* **TAREFA DO EXERCÍCIO**: Continue o comentário sobre a cena do Romeiro, começando logo após a última frase apresentada.

● Assunto
O Romeiro, na função de simples mensageiro portador de um recado, é
admitido à presença de Frei Jorge e de D. Madalena, logo por ele identificada (II,
13) como «a mesma» a quem desejava falar. Esta fala do Romeiro pode ter
dois sentidos: aquela que dizeis ser ou aquela que eu conheço muito bem.
Obviamente, é o primeiro sentido que D. Madalena e Frei Jorge terão entendido.
● Comentário
global da cena
Seria esta
personagem uma presença pacífica, se não fossem certas particularidades únicas e
excecionais, reveladas pelas palavras e pelas atitudes do Romeiro, que o dão a
conhecer como autêntica personagem e não apenas como um mensageiro qualquer.
Começa por se afirmar como um português que vem dos Santos Lugares, após 20 anos
aí passados. Mas logo as suas palavras e atitudes patenteiam uma inquietante
luta verbal, uma presença perturbadora:
"Queria rezar e meditar nos mistérios da Sagrada Paixão que ali se
obrou... e as paixões mundanas e as lembranças dos que se chamavam meus segundo
a carne travavam-me do coração e do espírito, que os não deixavam estar com
Deus, nem aquela terra que é toda sua".
Os
sofrimentos do Romeiro, recalcados durante 20 anos, eram provocados pelas
lembranças da esposa. Pois quem seriam os que se "chamavam meus segundo a
carne" senão a própria esposa? Não declara ele a Frei Jorge que "não
tem filhos"? E logo acrescenta: "A minha família... Já
não tenho família". A amargura perante a triste realidade que veio
encontrar está toda contida naqueles dois advérbios.

* **BLOCO DE DADOS**:
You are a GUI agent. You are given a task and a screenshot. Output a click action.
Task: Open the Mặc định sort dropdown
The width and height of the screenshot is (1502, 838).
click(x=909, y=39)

* **RESPOSTA À TAREFA**:
D. Madalena,
compassiva, lembra-lhe que "sempre há parentes, amigos...", ao que o
Romeiro rapidamente retorque: "Parentes!... Os mais chegados, os que eu me
importava achar... contaram com a minha morte, fizeram a sua felicidade com
ela: hão de jurar que me não conhecem". E a verdade é que D. Madalena,
frente ao primeiro marido, dialogando com ele, não o reconhece, nem sequer pela
voz. Se o que lhe importava achar eram os parentes mais chegados e estes
estavam reduzidos à esposa, então a censura, na maneira de ver e sentir do
Romeiro, ajustava-se perfeitamente à realidade: D. Madalena contara com a morte
de D. João, fizera a sua felicidade com ela, isto é, casara-se segunda vez por
se julgar viúva. E desta vez com o homem que sempre amou, desde que o viu pela
primeira vez. Conclusão lógica: havia de jurar que não o conhecia.
D. Madalena,
porém, parece anestesiada: nada vê, nada sente, nada compreende. E a cegueira é
tão profunda que nem dá conta de se condenar pelas suas próprias palavras: "Haverá
tão má gente... e tão vil, que tal faça?" A resposta do Romeiro é rápida e
cortante: "Necessidade pode muito. Deus lho perdoará, se puder!". É
mais um golpe certeiro no mais profundo da alma de D. Madalena, que, no
entanto, o julga apenas resultado de "juízos temerários".
Oferece-lhe,
então, D. Madalena "amparo e agasalho", promete-lhe proteção, sua e
do marido. O Romeiro, a estas palavras, ofende-se, diante de tantos oferecimentos,
sublinhados com a palavra marido.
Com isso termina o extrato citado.